Streitwert Trassenpreis EU Regel: Trassenpreis muss mindestens die unmittelbaren Kosten der Zugfahrt decken. Aufschläge bis zur Vollkostendeckung können erhoben werden. Trassenpreise spielen heute rd. 4,3 Mrd Euro pro Jahr für DB Netz ein. Nach TPS 2017 beabsichtigt DB Netz: 1/3 Anlastung als unmittelbare Kosten des Zugbetriebs, 2/3 als Aufschlag nach Markttragfähigkeit der Marktsegmente. Heute werden die 4,3 Mrd. Euro zu fast 2/3 vom SPNV bezahlt (rd. 2,8 Mrd.). Güterverkehr trägt 700 Mio, Fernverkehr ca. 830 Mio. Die Trassenpreise des SPNV sind de facto Teil der vom Bund an die Länder überwiesenen Regionalisierungsmittel.
--*--
Aufgaben:
1. Stimmen die folgenden Aussagen mit dem Seitentext überein? Antworten Sie zu jeder mit Ja oder Nein und zitieren Sie die entscheidenden Worte des Seitentexts.
(a) Nach der EU-Regel muss der Trassenpreis die vollen Kosten decken.
(b) Der Güterverkehr trägt mehr Trassenpreise als der Fernverkehr.
(c) DB Netz will nach TPS 2017 zwei Drittel als Aufschlag nach Markttragfähigkeit anlasten.
2. Beantworten Sie anhand des Seitentexts kurz:
(a) Wie viel spielen Trassenpreise DB Netz heute pro Jahr ein?
(b) Welchen Betrag davon bezahlt der SPNV?
(c) Wovon sind die Trassenpreise des SPNV de facto Teil?

Datenauszüge:
--*--
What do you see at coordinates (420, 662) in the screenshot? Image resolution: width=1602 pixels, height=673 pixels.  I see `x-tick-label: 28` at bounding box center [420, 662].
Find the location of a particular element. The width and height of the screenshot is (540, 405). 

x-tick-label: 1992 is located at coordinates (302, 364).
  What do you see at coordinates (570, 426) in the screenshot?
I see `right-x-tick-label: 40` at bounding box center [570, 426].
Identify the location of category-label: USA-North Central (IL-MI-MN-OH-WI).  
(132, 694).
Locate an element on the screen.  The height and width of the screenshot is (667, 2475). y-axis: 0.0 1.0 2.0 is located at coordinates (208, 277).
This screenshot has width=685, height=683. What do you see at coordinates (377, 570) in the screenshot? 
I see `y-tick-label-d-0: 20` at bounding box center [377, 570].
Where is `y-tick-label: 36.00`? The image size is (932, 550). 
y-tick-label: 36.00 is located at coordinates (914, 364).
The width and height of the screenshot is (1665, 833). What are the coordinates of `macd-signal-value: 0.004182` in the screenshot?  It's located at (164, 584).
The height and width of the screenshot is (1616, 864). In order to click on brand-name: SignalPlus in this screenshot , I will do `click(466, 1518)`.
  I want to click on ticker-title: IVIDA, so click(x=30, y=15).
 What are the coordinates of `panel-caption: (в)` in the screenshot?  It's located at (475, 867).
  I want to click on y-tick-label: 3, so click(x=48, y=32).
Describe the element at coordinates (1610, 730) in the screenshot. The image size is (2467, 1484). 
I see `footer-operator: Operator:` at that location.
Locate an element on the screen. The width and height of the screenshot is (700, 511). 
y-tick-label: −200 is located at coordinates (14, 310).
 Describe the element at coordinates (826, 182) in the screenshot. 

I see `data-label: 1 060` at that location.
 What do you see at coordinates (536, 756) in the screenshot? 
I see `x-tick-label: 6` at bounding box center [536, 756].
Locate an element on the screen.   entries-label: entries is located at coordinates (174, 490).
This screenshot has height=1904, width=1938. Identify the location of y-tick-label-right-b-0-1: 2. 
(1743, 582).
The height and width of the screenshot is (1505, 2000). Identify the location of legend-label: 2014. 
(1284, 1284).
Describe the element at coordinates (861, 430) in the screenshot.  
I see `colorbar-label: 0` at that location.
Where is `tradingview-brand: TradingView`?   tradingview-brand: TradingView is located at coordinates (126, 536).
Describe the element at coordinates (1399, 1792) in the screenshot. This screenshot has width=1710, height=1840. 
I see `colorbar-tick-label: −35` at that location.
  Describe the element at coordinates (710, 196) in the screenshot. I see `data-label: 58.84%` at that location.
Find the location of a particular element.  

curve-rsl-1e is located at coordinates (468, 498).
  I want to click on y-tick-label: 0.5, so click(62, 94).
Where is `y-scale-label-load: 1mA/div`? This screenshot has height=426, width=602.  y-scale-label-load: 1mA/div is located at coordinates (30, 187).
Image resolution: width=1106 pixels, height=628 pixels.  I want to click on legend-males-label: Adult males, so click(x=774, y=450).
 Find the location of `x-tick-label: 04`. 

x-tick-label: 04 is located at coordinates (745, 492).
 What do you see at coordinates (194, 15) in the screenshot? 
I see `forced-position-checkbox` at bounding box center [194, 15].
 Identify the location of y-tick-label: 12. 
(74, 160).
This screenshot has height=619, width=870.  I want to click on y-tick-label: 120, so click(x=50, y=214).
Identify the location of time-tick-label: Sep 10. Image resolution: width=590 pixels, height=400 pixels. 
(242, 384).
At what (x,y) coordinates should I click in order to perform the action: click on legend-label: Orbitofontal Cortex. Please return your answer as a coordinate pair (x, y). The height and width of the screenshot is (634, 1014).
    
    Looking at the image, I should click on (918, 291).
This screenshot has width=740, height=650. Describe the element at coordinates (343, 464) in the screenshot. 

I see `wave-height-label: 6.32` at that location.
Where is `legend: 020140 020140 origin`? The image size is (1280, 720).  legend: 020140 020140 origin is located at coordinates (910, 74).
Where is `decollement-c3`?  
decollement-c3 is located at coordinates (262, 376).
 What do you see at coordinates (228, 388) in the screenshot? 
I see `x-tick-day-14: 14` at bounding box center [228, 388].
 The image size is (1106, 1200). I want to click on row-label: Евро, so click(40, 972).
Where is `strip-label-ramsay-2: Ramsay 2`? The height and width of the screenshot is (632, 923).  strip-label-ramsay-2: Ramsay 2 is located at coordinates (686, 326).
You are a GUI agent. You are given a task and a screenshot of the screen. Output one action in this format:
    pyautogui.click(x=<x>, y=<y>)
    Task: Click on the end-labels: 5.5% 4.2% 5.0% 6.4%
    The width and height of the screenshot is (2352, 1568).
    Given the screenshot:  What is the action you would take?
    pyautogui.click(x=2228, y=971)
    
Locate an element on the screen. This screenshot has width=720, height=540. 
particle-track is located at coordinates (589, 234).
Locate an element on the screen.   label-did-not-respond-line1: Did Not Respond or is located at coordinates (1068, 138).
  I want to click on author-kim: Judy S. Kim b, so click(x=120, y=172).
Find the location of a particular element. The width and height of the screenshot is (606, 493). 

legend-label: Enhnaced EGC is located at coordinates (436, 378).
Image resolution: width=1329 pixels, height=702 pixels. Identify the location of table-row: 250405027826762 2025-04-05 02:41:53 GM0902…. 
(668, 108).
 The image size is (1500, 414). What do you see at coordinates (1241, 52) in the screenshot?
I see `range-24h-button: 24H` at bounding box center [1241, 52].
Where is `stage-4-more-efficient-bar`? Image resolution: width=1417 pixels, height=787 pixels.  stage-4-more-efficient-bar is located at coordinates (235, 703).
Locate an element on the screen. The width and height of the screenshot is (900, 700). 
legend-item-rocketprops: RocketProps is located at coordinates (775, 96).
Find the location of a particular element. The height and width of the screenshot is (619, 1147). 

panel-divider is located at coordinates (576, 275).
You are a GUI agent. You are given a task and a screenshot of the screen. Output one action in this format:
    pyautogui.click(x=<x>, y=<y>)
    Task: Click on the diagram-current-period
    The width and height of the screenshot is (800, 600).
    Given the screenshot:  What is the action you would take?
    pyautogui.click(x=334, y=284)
--*--
Lösungen:
1.
(a) Nein: „Trassenpreis muss mindestens die unmittelbaren Kosten der Zugfahrt decken."
(b) Nein: „Güterverkehr trägt 700 Mio, Fernverkehr ca. 830 Mio."
(c) Ja: „2/3 als Aufschlag nach Markttragfähigkeit der Marktsegmente"

2.
(a) Rund 4,3 Mrd. Euro.
(b) Rund 2,8 Mrd.
(c) Von den vom Bund an die Länder überwiesenen Regionalisierungsmitteln.